**Kaynak metin:**
• • •

AVRUPA Birliği (AB) Komisyonu raporu önemli bir dönüm noktasıydı. Siyasi açıdan, AB, Türkiye için bir ‘çapa’ olma işlevine fiilen başlamış oldu.
Ardından yayınlanan OECD raporu Türkiye ekonomisinin geldiği noktayı çok olumlu değerlendirerek iktisadi açıdan dünya kamuoyunda Türkiye ekonomisinin görünümünü yükseltti.
Çeşitli çevrelerde Türkiye konuşulur oldu. Eskiden de Türkiye konuşulurdu. Ama, şimdi konuşmalar hem olumlu hem de ileriye dönük olarak umut verici. Dikkati çeken bir ülkeyiz. Bu konumumuzu korumak durumundayız.
Geldiğimiz yere sevinip çoğu zaman yaptığımız gibi ‘dereyi görmeden paçaları sıvamak’ gibi bir tuzağa düşmememiz gerekiyor. Boş yere beklentileri şişirmek gibi bir hatadan kaçınmak gerekiyor. Çünkü, Türkiye hakkında olumlu konuşanların kafalarında hala ‘acaba yine saçmalarlar mı?’ diye bir soru işareti yok olmuş değil.
Dikkat edilirse, Türkiye hakkında konuşanlar ve yayınlanan raporlar olumlu gelişmeleri överken riskleri de sıralamayı ihmal etmiyorlar. Ev ödevimizin henüz tamamlanmadığını ima ediyorlar. Örneğin, OECD raporu ileriye dönük olarak Türkiye’nin iyi yönetişim (good governence), kayıt dışı ekonominin büyüklüğü gibi konularda ilerleme göstermesi gerektiğini vurguluyor.

• • •

**Görevler ve alıştırmalar:**
• a. Türkiye ekonomisine dair metinde "Ardından yayınlanan OECD" ile "konumumuzu korumak durumundayız." arasındaki bölümü, bu ifadeler de dahil olmak üzere, kelimesi kelimesine aktarın.
• b. Türkiye ekonomisine dair metne göre aşağıdaki soruları yanıtlayın:
(i) AB Komisyonu raporuyla birlikte AB, Türkiye için hangi işlevi fiilen üstlenmeye başlamıştır?
(ii) Metin, hangi tuzağa düşülmemesi gerektiğini belirtiyor?
(iii) OECD raporu, Türkiye'nin ileriye dönük olarak hangi konularda ilerleme göstermesi gerektiğini vurguluyor?
• c. Türkiye ekonomisine dair metni, gösterilen son cümleden sonra gelecek şekilde sürdürün.

**Satırlar:**

• • •

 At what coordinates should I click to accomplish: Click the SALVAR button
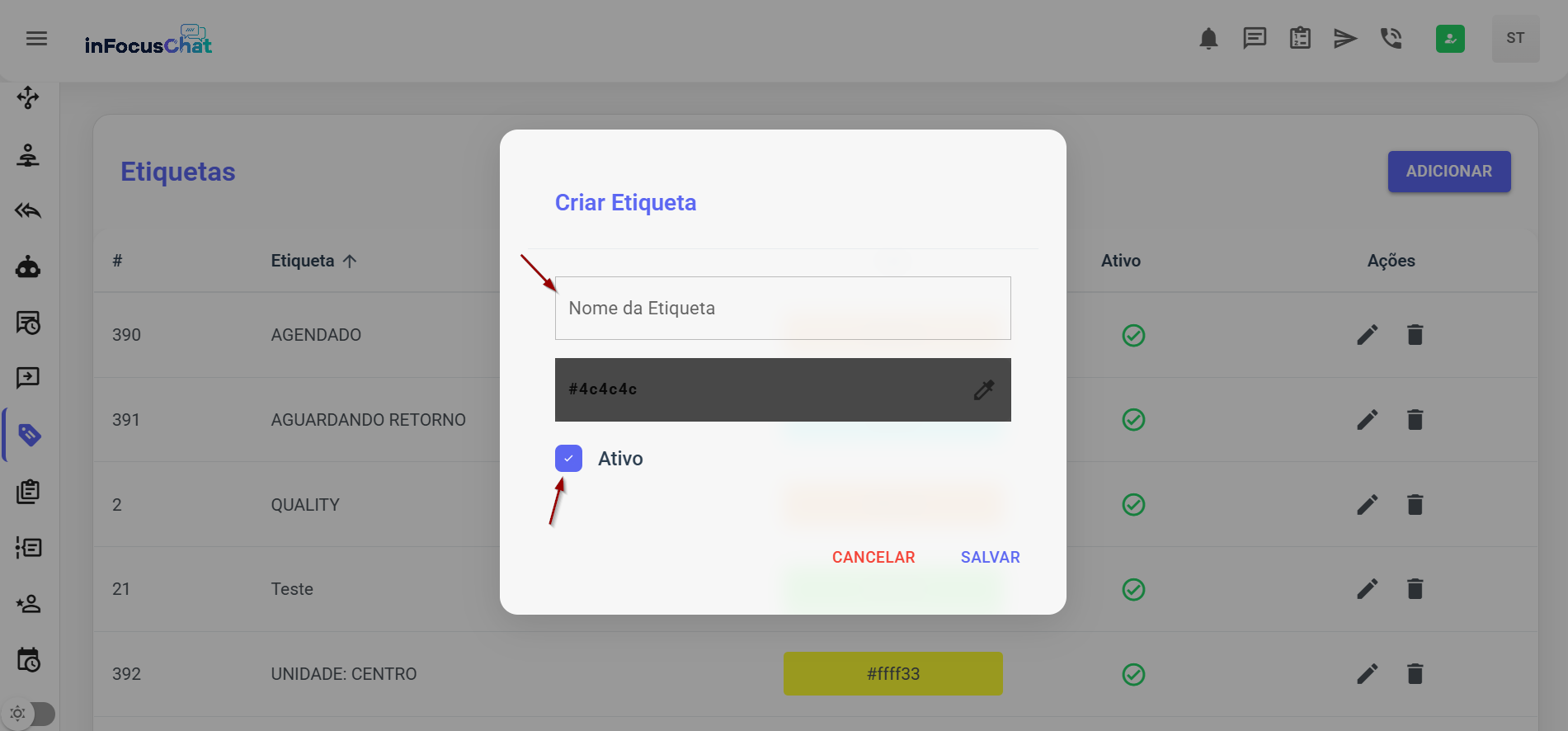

• • •

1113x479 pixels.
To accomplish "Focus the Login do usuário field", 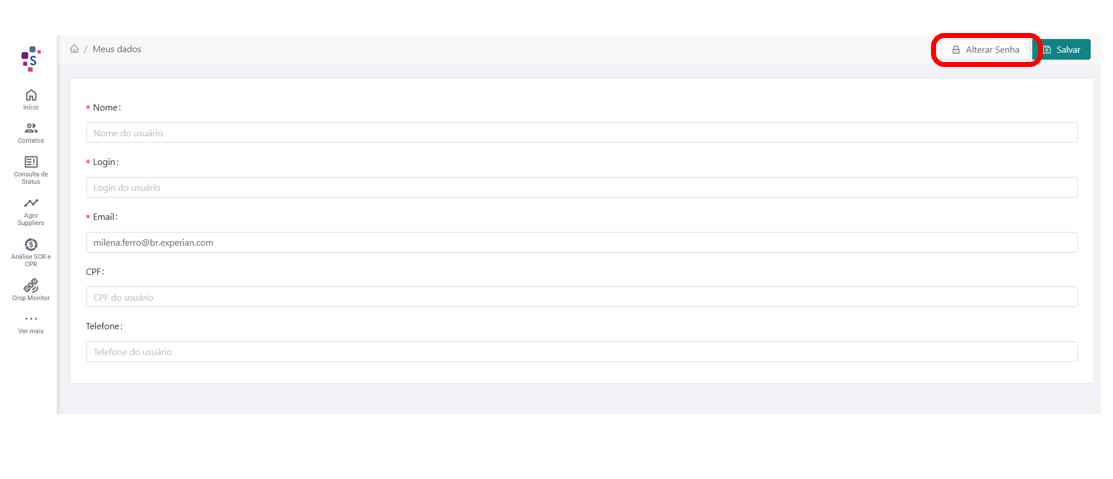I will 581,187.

• • •

**Görevlerin yanıtları:**
• a.
Ardından yayınlanan OECD raporu Türkiye ekonomisinin geldiği noktayı çok olumlu değerlendirerek iktisadi açıdan dünya kamuoyunda Türkiye ekonomisinin görünümünü yükseltti.
Çeşitli çevrelerde Türkiye konuşulur oldu. Eskiden de Türkiye konuşulurdu. Ama, şimdi konuşmalar hem olumlu hem de ileriye dönük olarak umut verici. Dikkati çeken bir ülkeyiz. Bu konumumuzu korumak durumundayız.

• b.
(i) Türkiye için bir 'çapa' olma işlevini.
(ii) 'Dereyi görmeden paçaları sıvamak' tuzağına.
(iii) İyi yönetişim ve kayıt dışı ekonominin büyüklüğü gibi konularda.

• c.
Daha da ileri giderek, Türkiye, çeşitli alanlarda devletin rolünü yeniden tanımlamak zorundadır denebilir. Bu tanım içinde Türkiye’nin ekonomik alanda, en geniş anlamıyla teşvik ve sübvansiyon mekanizmalarını yeniden yapılandırmak zorundadır. Bu alanda üç önemli konu vardır: tarım sektörünün desteklenmesi,sosyal güvenlik sisteminin yeniden yapılandırılması ve kayıt dışılığa müsamaha göstermemek.
Bugünkü yapıda tarım sektörüne devlet tarafından verilen desteği kuruşlandırmak mümkün değildir. Yani, devlet tarıma verdiği desteğin tam olarak maliyetini bilmemektedir. Maliyeti bilinmeyen desteğin amacına ulaşması mümkün değildir.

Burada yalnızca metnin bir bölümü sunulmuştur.